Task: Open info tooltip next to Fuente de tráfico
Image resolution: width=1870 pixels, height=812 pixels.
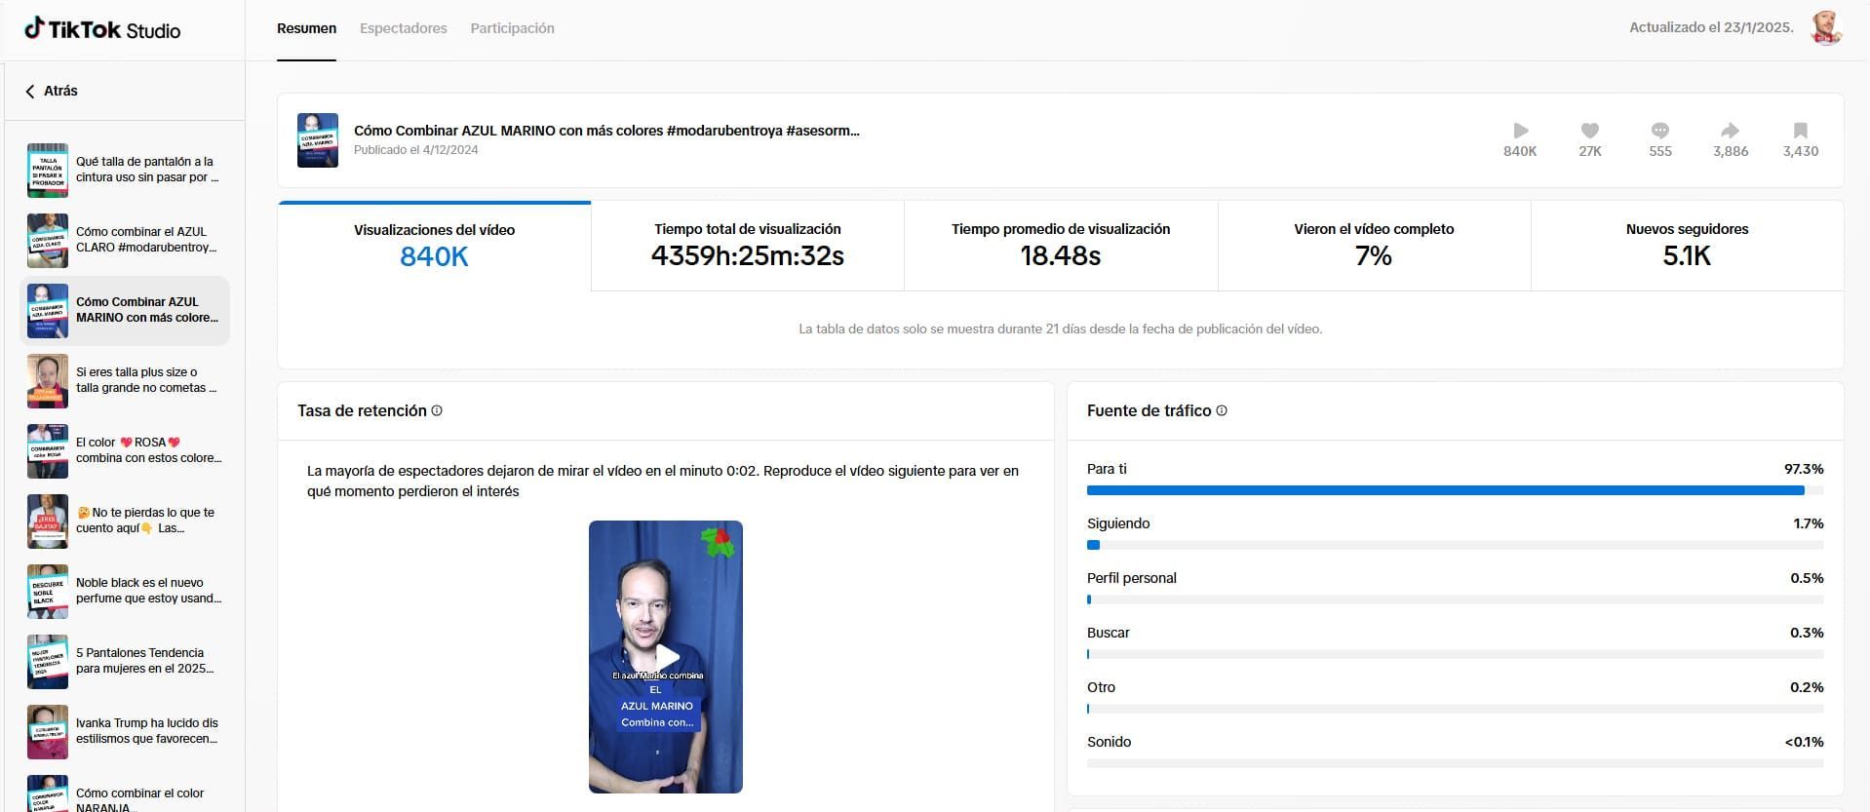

* * *

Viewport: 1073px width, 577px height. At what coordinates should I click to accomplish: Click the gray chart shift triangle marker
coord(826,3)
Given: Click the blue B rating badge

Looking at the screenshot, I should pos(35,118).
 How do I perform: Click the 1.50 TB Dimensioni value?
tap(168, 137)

◆ ASSIGNMENT ◆
In the entries above, find the line holding "Task: Open info" and the line holding "Image resolution: width=1870", then retype exactly those two lines and every line between them, and nothing else.

◆ SOLVED EXERCISE ◆
Task: Open info tooltip next to Fuente de tráfico
Image resolution: width=1870 pixels, height=812 pixels.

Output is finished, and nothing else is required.